• _What you should do_
Where in the listing does the word "label" appear? Report each line that holds it.
BEGIN
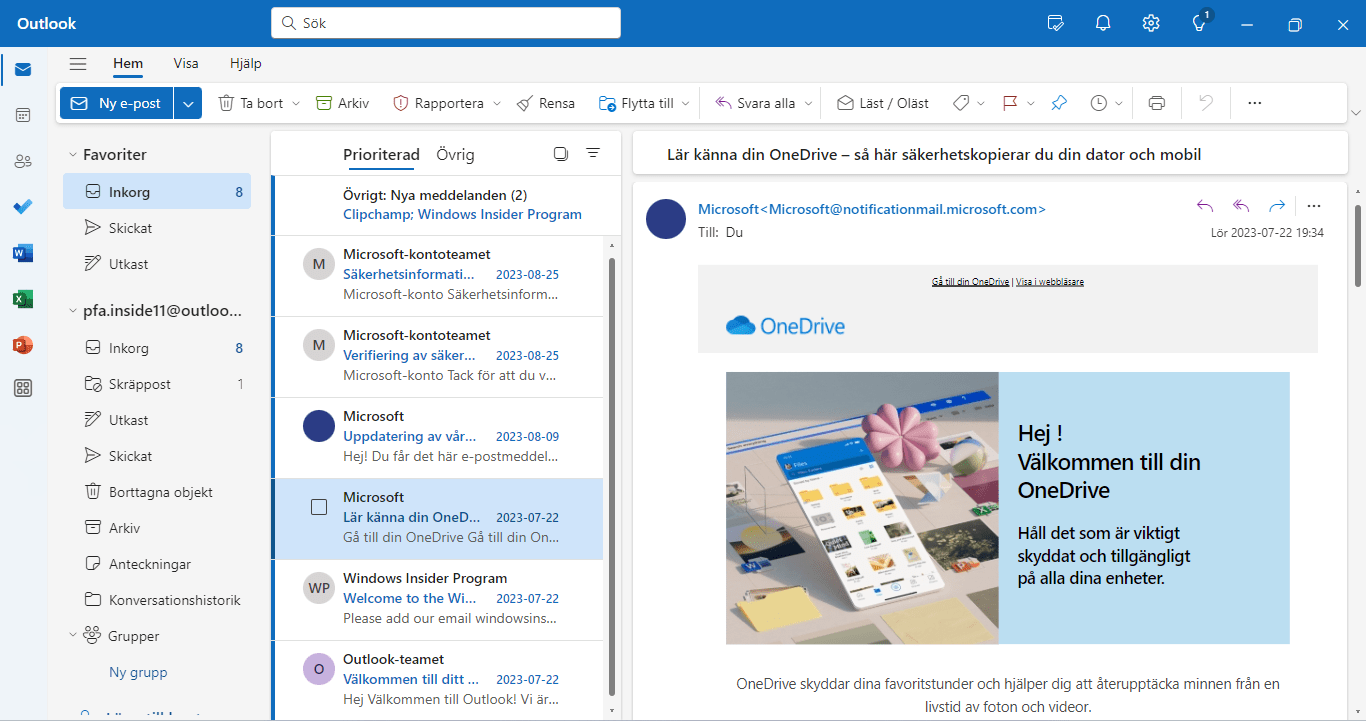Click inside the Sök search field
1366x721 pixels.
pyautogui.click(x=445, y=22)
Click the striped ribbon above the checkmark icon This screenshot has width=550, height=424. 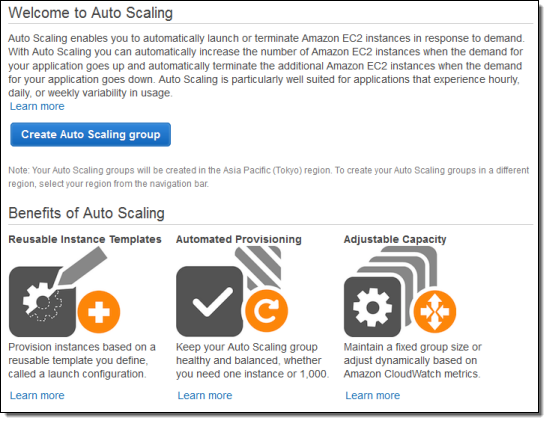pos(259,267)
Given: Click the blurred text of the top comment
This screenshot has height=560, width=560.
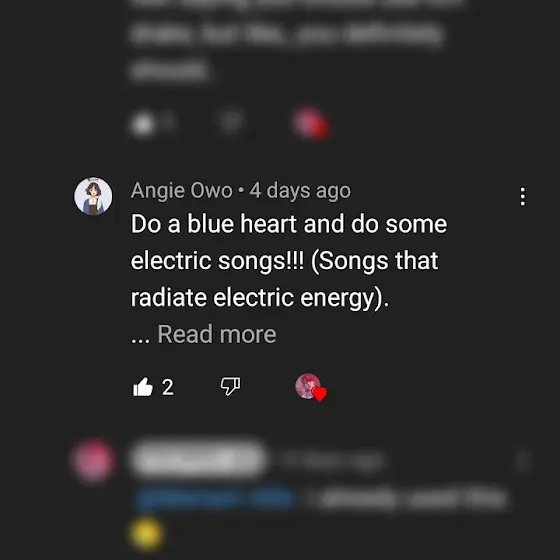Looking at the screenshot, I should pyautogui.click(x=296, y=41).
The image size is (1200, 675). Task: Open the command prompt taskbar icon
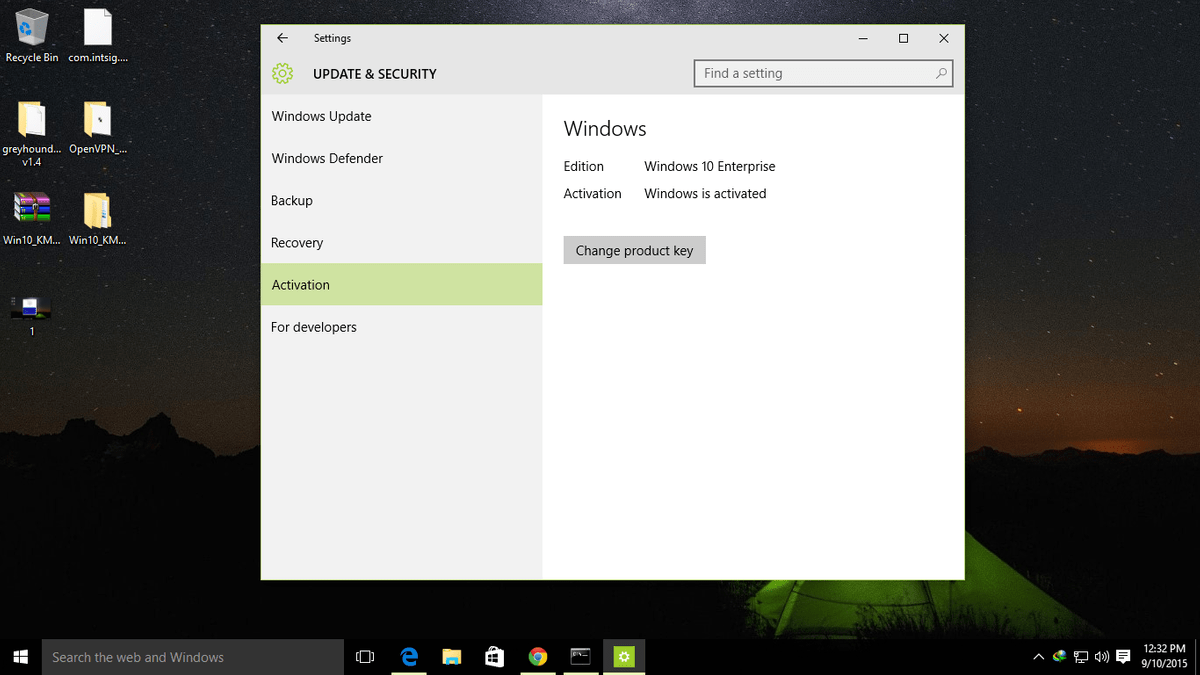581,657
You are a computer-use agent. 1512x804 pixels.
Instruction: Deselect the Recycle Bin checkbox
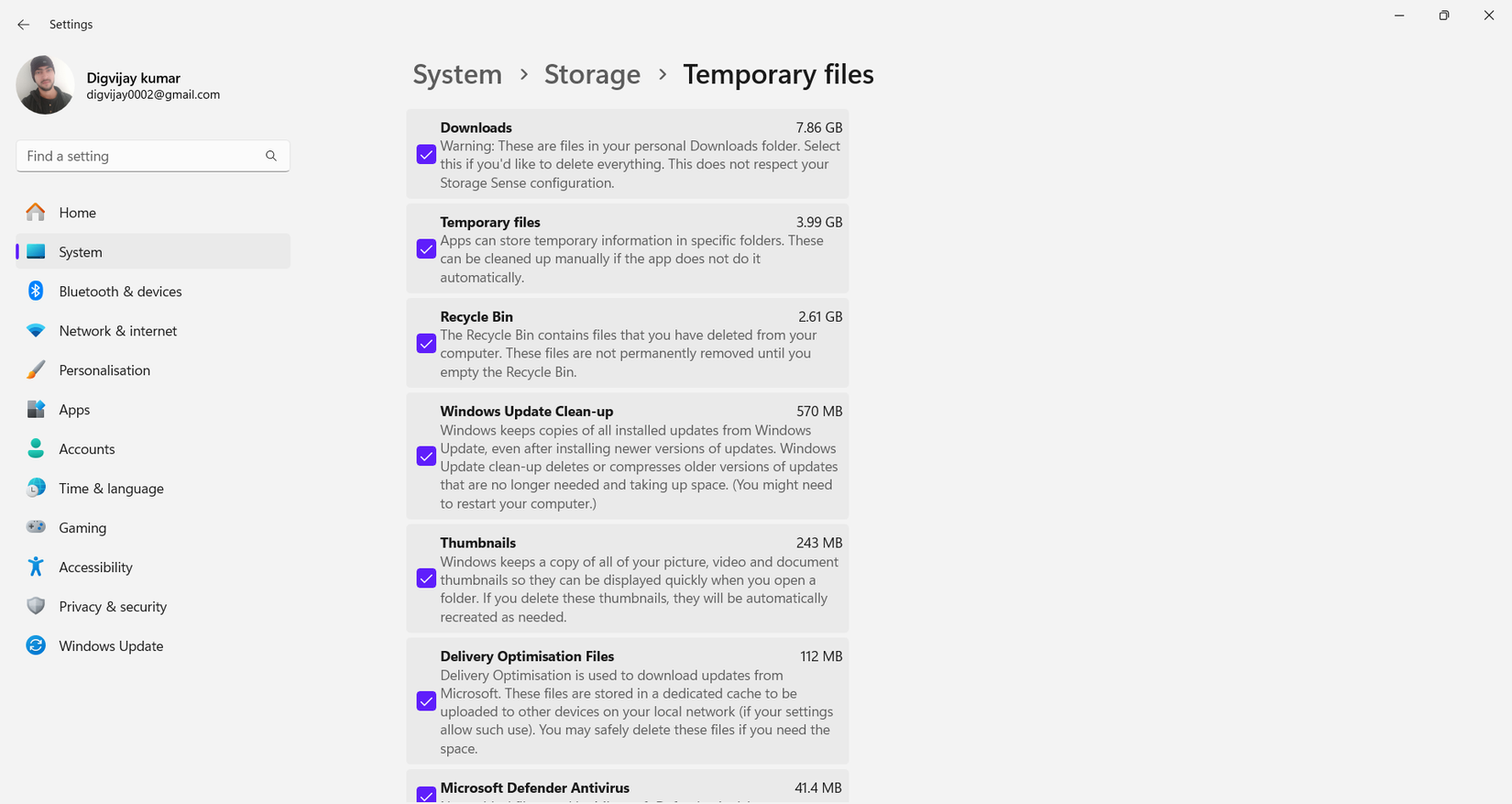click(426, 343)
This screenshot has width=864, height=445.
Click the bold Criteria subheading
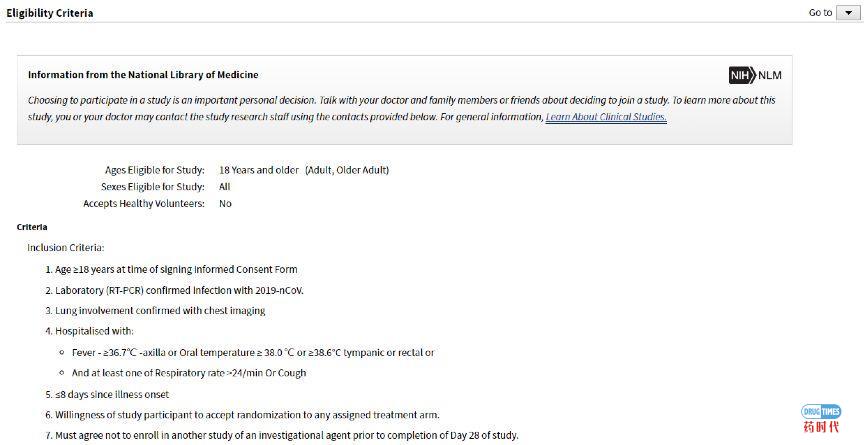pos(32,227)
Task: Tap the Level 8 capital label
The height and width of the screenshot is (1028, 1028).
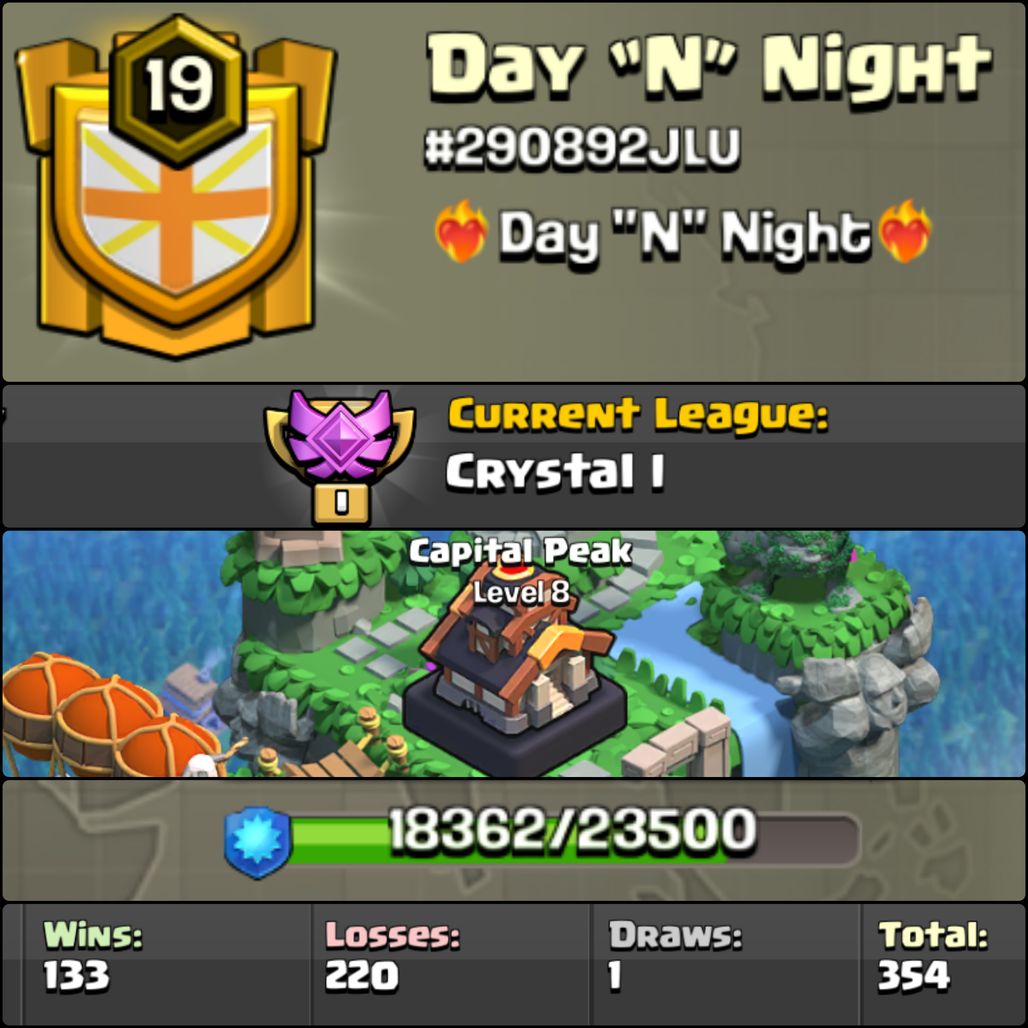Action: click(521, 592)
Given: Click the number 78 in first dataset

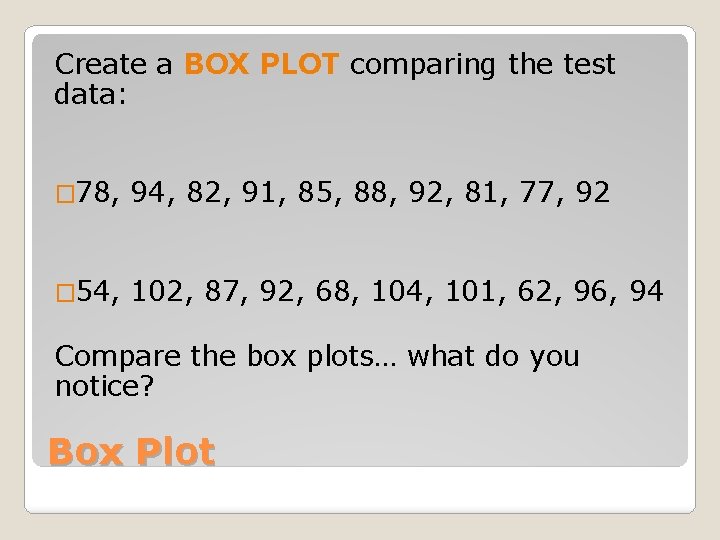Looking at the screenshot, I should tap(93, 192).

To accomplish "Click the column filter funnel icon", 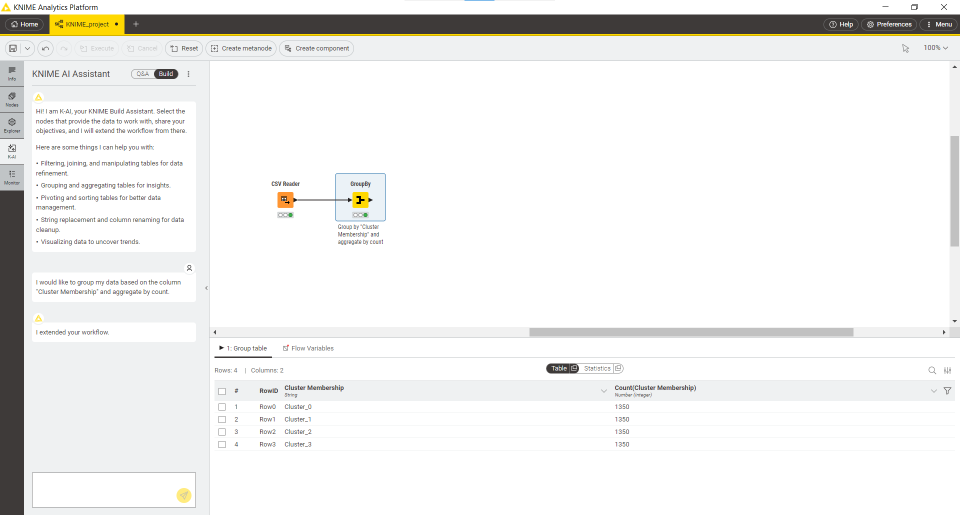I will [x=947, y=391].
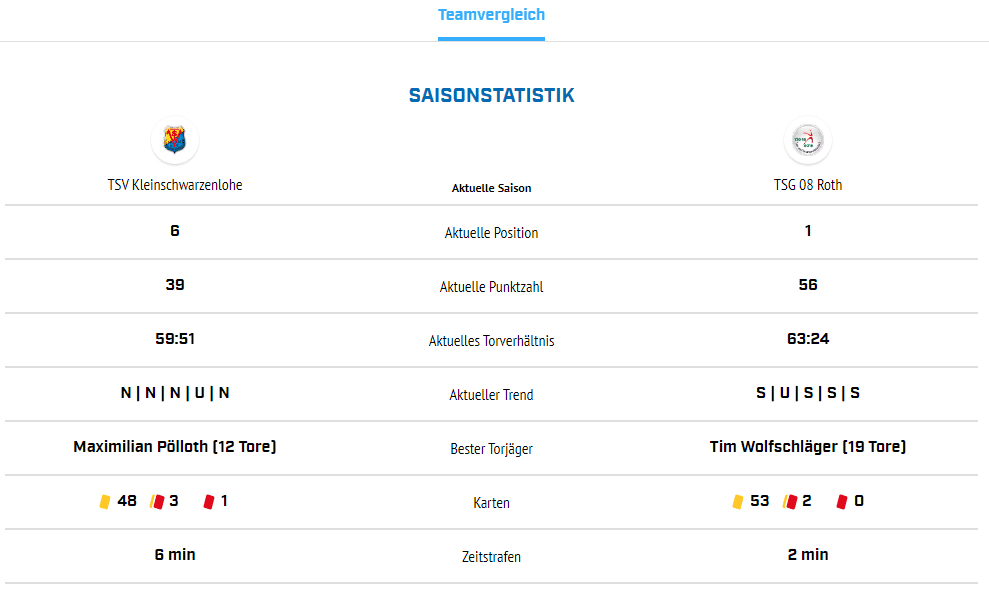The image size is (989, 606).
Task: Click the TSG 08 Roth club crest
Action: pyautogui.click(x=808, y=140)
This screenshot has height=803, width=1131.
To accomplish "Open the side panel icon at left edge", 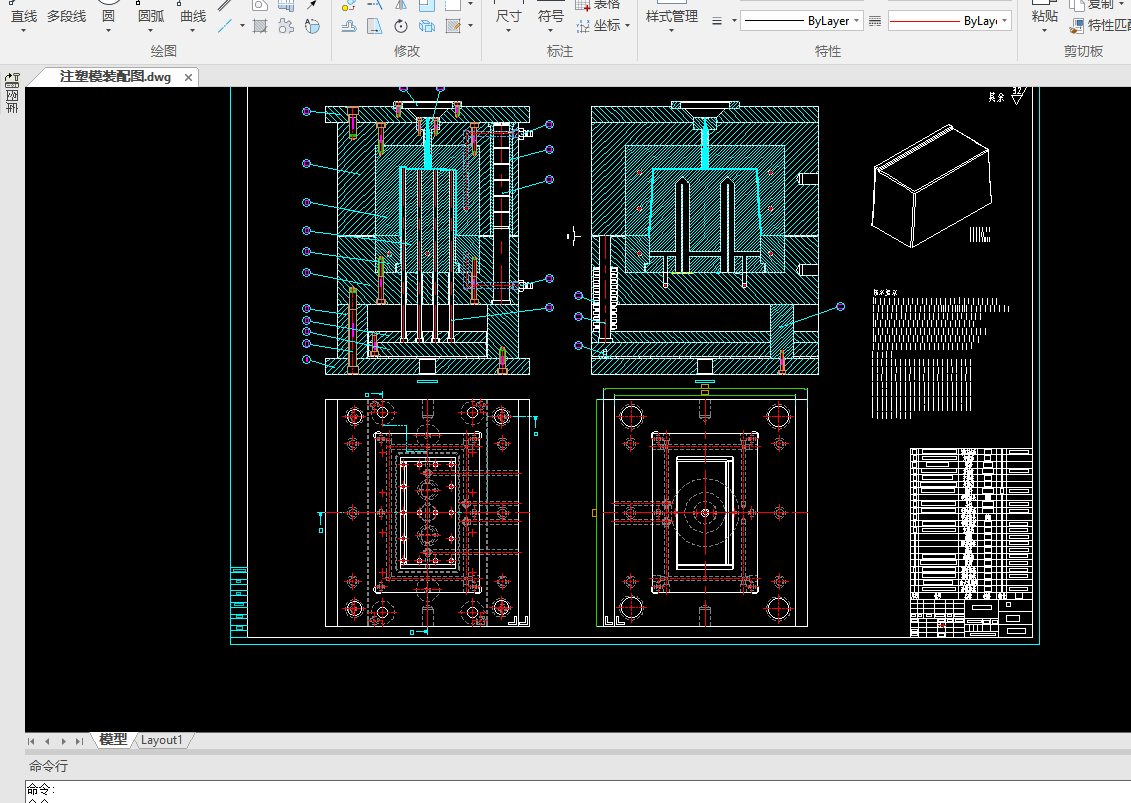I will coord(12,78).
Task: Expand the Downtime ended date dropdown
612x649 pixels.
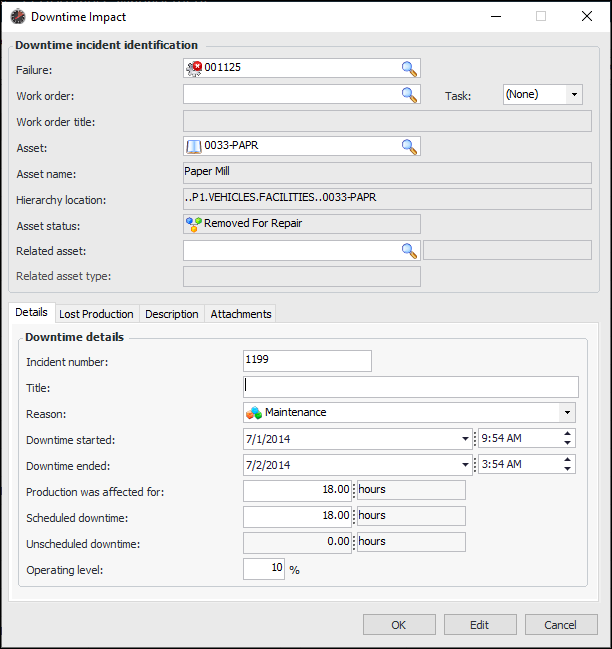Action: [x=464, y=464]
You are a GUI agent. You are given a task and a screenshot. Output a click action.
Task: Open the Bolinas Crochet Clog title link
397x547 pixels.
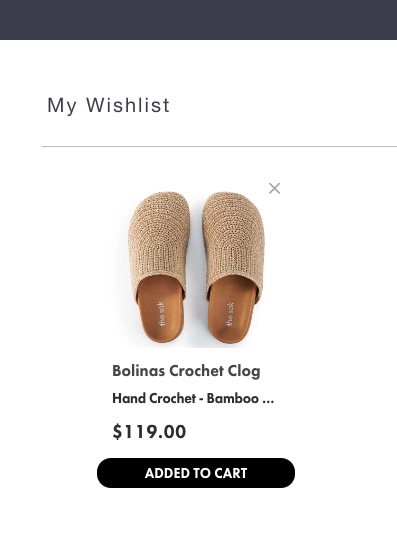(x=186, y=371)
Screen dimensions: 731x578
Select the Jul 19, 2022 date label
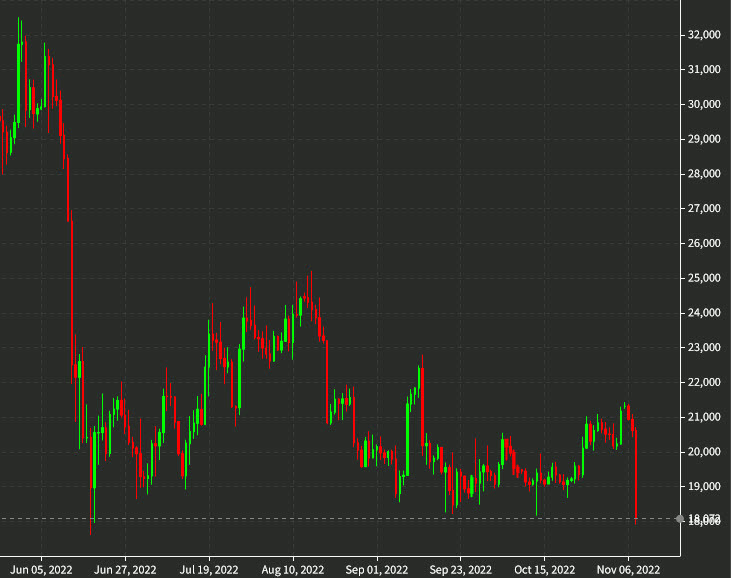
END
• _Finished task_
Task: Tap the Level 8 capital label
Select the Jul 19, 2022 date label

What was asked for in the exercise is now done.